The walnut stocks are newer then the revolver, and likely date from the 1930's to as late as the middle 1940's. I also believe the pistol was nickel plated after it left the factory. The clue is that the hammer and trigger appear to be nickel plated, where factory nickeled guns had color case-hardened hammers and triggers. But given the quality of the picture (which isn't all that bad) and bounce from the flash, I could be mistaken.

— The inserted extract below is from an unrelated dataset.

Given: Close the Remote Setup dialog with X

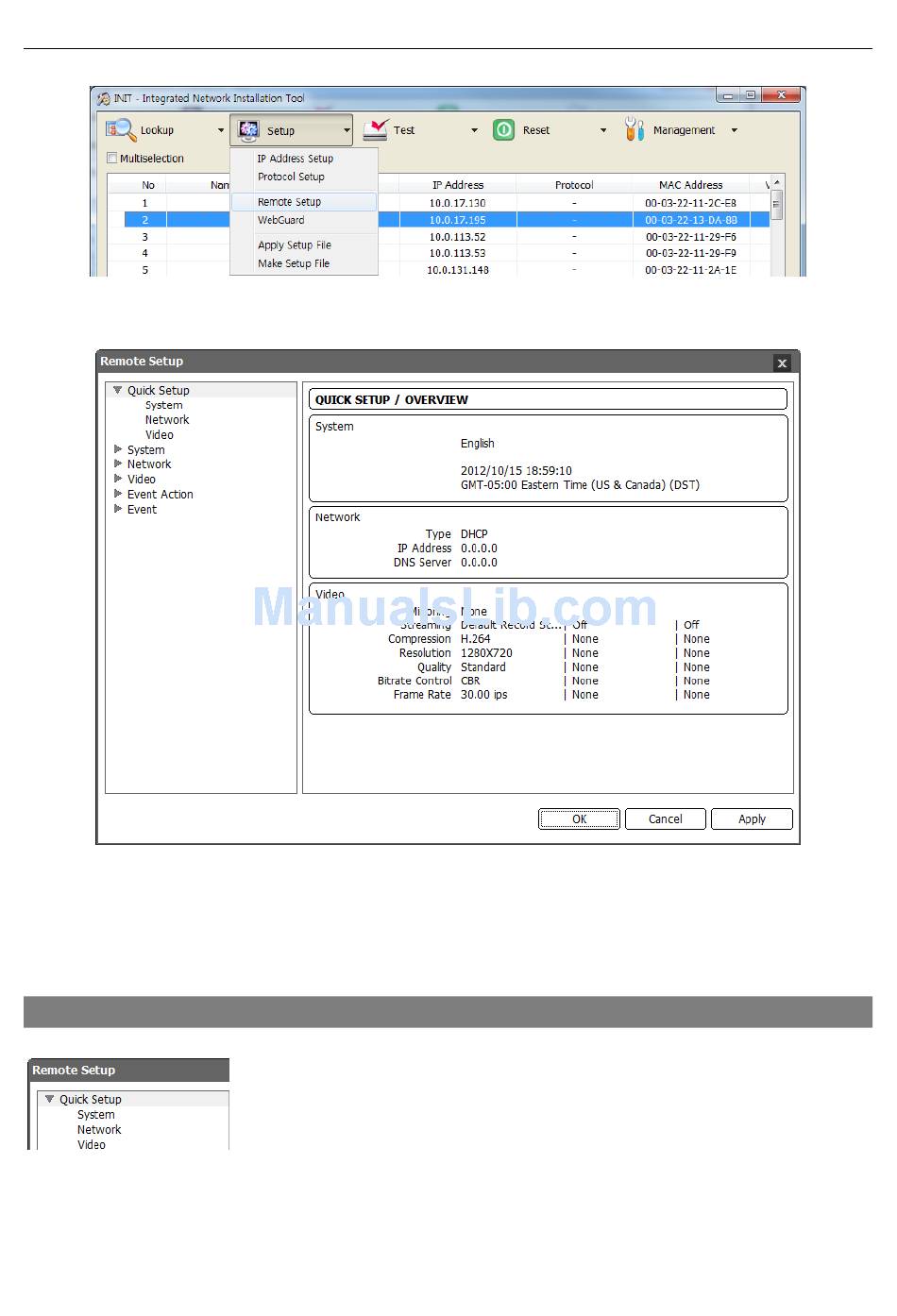Looking at the screenshot, I should [782, 363].
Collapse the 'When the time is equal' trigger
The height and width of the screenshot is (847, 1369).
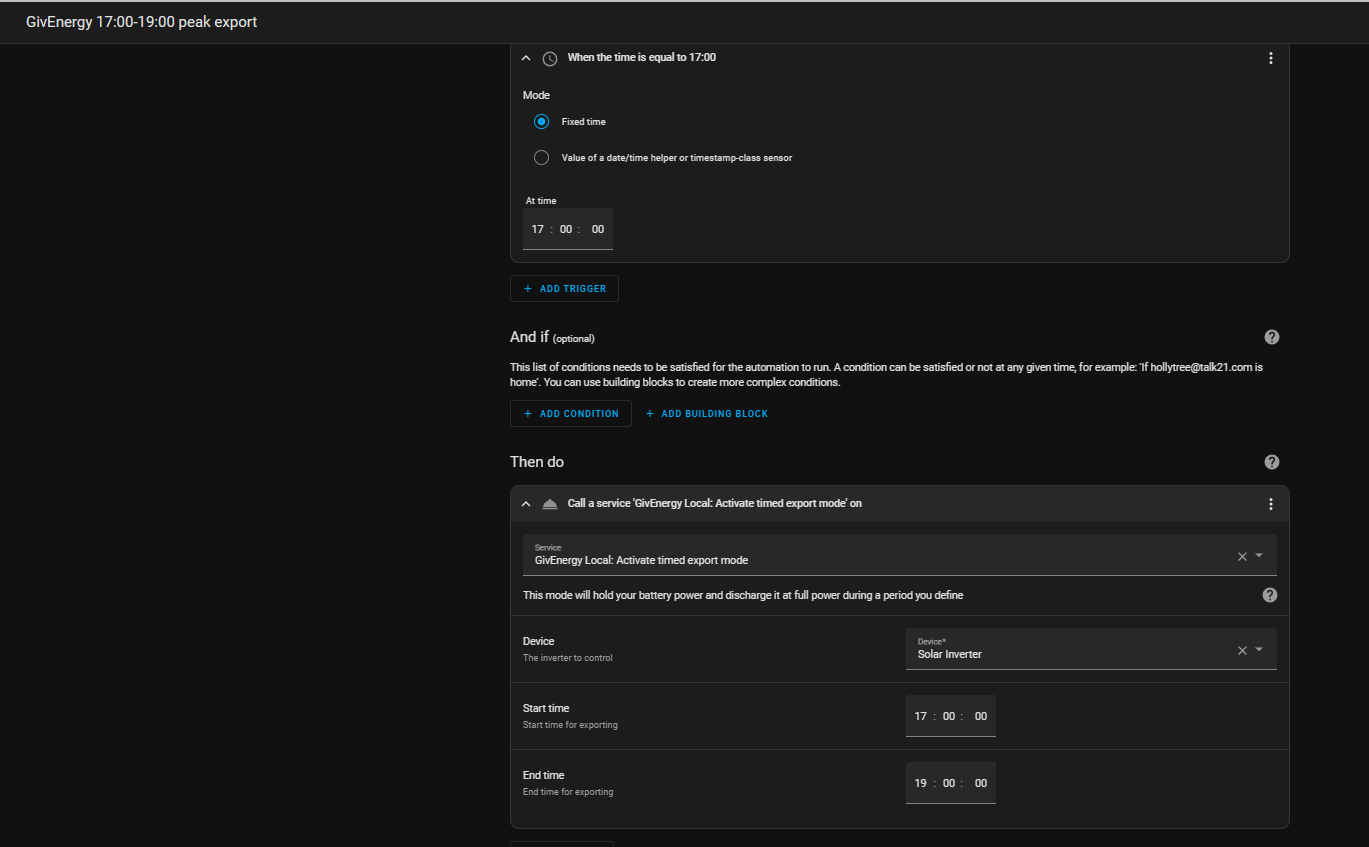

If the bore and chambers are O.K. and there are no mechanical problems I would value it around $275 - $325. The stocks themselves could be worth $75.00 or more to a collector looking for a pair to fit a gun in his/her collection. If the gun was refinished that would lessen the value to a collector, but not necessarily a shooter. They are easy guns to carry, and very accurate. You may be surprised.

pacefe
January 19, 2009, 06:20 PM
Hi,
maybe you can help me.

My gun has stamped on the barrel 32 long cgt.
SN is 30788, stamped below barrel, back of cilinder and under the grip.
Barrel is 2 and 1/2 inches long.

Regards and thanks in advance,
Pablo

HammerheadNC
March 9, 2009, 06:47 PM
I have a 32 CTG from my grandfather. I cannot find any numbers other than serial 102xxx. I check the smith and wesson history link but it says make sure it is a genuine s&w. I am attaching pics to verify. Higher resolution pics can be seen on flickr http://www.flickr.com/photos/hammerhead_72/sets/72157614958993355/

Radagast
March 9, 2009, 07:25 PM
HammerheadNC: You have a .32 S&W safety hammerless 2nd model. Also known as a lemon squeezer or New Departure.
It was manufactured between 1902 & 1909 in the serial number range 91418 to 170000.
Caliber is .32 S&W, not .32 S&W long.

Value per the Standard Catalog of S&W is around $235, but check the online auction sights to get a more current picture of value.

Radagast
March 9, 2009, 07:27 PM
Pacefe, is your gun a swing out cylinder or a top break variety? Is it marked with a trade mark such as the S&W monogram or the Colt pony? Does it have any patent dates or an address stamped on it? Any of the above will help identify it.

HammerheadNC
March 10, 2009, 06:19 PM
Thanks for the quick response!!

lifesaver
April 7, 2009, 04:53 PM
Have a Smith and Weson 32 winchester CTG 6" hand ejector,
Walnut Checkered grips with gold Emblem butt kind of flares at bottom, 5 digit SN#51XXX Last Date on Barrel looks like Sept. 14 08 or 09. can anyone help me with this.

Radagast
April 7, 2009, 07:23 PM
lifesaver: You have a .32-20 Hand Ejector Model of 1905 3rd Change Caliber .32-20 Winchester, NOT .32 S&W.
These were manufactured between 1909 & 1915 in the serial number raneg 45201-65700. In very good condition the Standard Catalog of S&W gave a value of $425.00 in 2006, in excellent condition $850.00 and add 50% to 100% if fitted with target sights.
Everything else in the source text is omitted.